[Selected text]
=== Section Start ===
A Versatile, Biocompatible Additive for Spatiotemporal Volumetric Photografting of Biochemical and Mechanical Cues in Diverse Hydrogel Matrices

Engineering functional tissue constructs requires not only replicating their 3D architecture but also capturing their dynamic biochemical and mechanical environments. While 3D bioprinting technologies enable spatial control over cell and biomaterial deposition, post-fabrication modulation of material properties remains limited. Photografting approaches allow for spatiotemporal functionalization of certain 3D matrices by chemically binding bioactive factors onto spatially determined regions of a material, but current methods often rely on specialized chemistries with narrow material compatibility. Here, we introduce AddGraft, a biocompatible, off-the-shelf additive designed for semi-orthogonal thiol-ene photografting in vinyl-functionalized hydrogels. AddGraft, a heterobifunctional polyethylene glycol, carries an acrylate moiety for network incorporation during photocrosslinking and a norbornene group for post-crosslinking functionalization. AddGraft integrates into the polymer network during gel crosslinking without altering bulk mechanics, enabling precise modification at any time post-fabrication. We demonstrate compatibility with multiple acrylated biomaterial platforms and light-based volumetric photopatterning technology. Photopatterning achieves high spatial resolution and gradient formation in 3D, while grafting of multi-thiolated crosslinkers allows localized stiffening of hydrogels. Encapsulated human mesenchymal stromal cells exhibit high viability and undergo morphological changes in response to the dynamic tuning of their microenvironment. By decoupling structural and functional roles, AddGraft enables on-demand spatial and temporal control over hydrogel properties. This approach expands the biofabrication toolkit for engineering cell-instructive, 4D tissue environments with translational relevance in regenerative medicine.
=== Section End ===
[Data extract]
=== Section Start ===
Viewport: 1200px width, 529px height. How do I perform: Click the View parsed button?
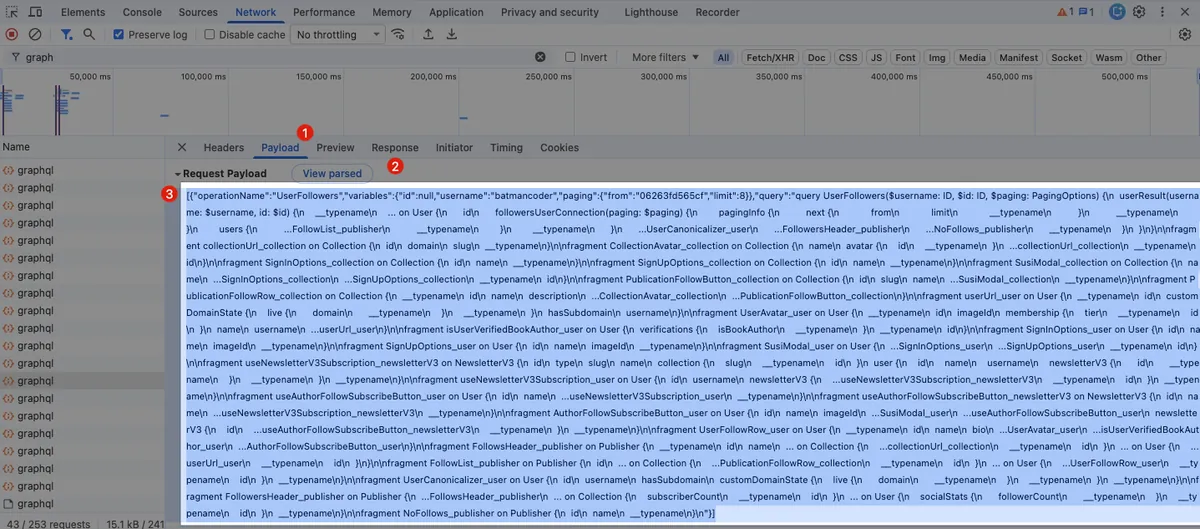click(x=332, y=174)
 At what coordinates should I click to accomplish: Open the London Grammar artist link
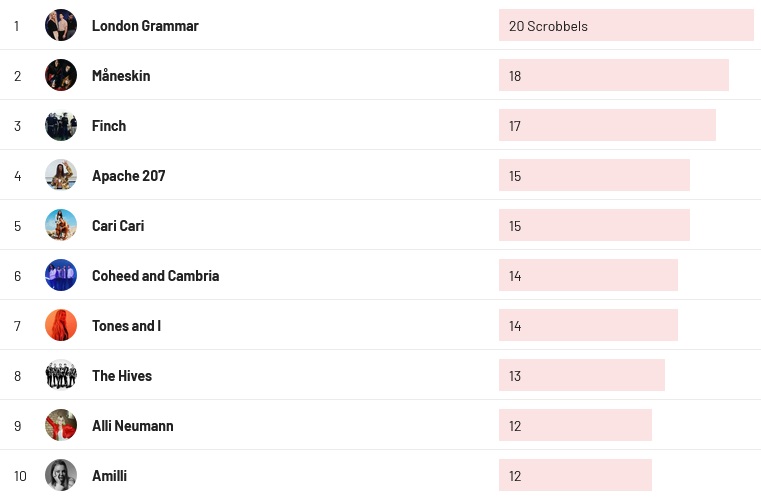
=== Section End ===
[Exercise prompt]
Please answer these from the AddGraft abstract, one per line:
(a) What kind of molecule is AddGraft?
(b) Which group on AddGraft serves for post-crosslinking functionalization?
(c) Which cells were encapsulated in the hydrogels?

[Your solution]
(a) A heterobifunctional polyethylene glycol
(b) A norbornene group
(c) Human mesenchymal stromal cells